- **ESTRATTO DEL TESTO**
----

Linguaggio inclusivo, linguaggio di genere e Schwa. Quanta strada ancora c’è da fare? 

“Per un linguaggio di questo tipo l’Italia e l’italiano non sono pronti. Vorrebbe dire sedersi a tavolino e ricostruire la nostra grammatica. Perché non si può pretendere di sostituire uno schwa al maschile sovraesteso senza “danni collaterali“. In realtà, c’è questa teoria secondo cui il generalizzato sia sinonimo di cultura patriarcale e maschilismo, che rappresenta non inclusività ed esclusione delle donne e dei generi non binari; ma non è così. È semplicemente un’evoluzione della lingua che è entrata nei secoli nell’uso comune, non è stata una decisione presa da un giorno all’altro, come invece pretenderebbero gli inclusivisti. Non si può forzare un uso della lingua adeguandola soprattutto alle situazioni. Secondo il mio punto di vista, non è fattibile imporre agli italiani di imparare una nuova grammatica: così facendo si creerebbero disagi a livello linguistico (morfologico, sintattico, fonetico, ect), oltre che aumentare divari sociali. Con il Caterino, stiamo ultimando il libro ‘Non ə come sembra. La non inclusività del linguaggio inclusivo’ che uscirà i primi di agosto, proprio per dare voce anche a chi da questo linguaggio verrebbe escluso.”

----

- **DATI FORNITI**
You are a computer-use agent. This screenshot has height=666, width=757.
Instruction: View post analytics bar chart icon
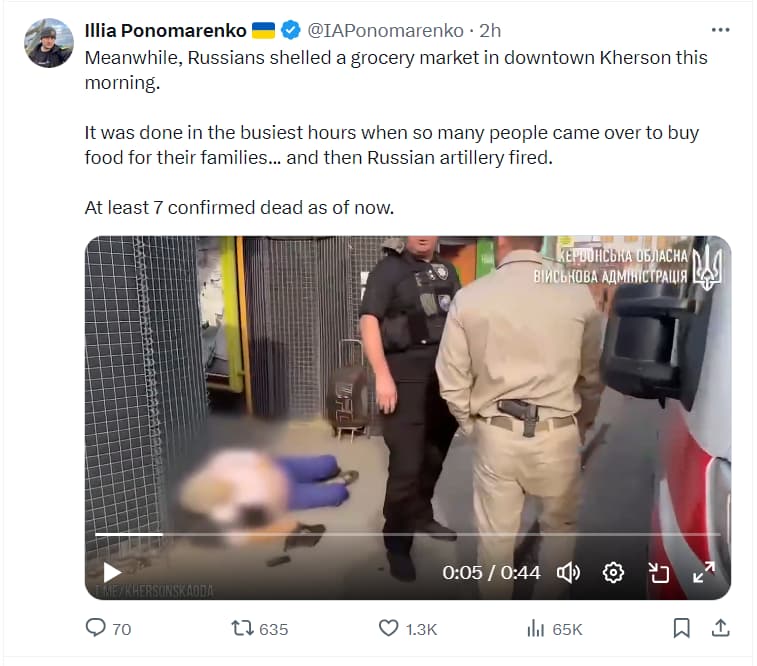535,628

----

- **ISTRUZIONE SCRITTA**
Secondo il testo sul linguaggio inclusivo, quando uscirà il libro che si sta ultimando con il Caterino?

- **RISULTATO DEL COMPITO**
Il libro uscirà i primi di agosto.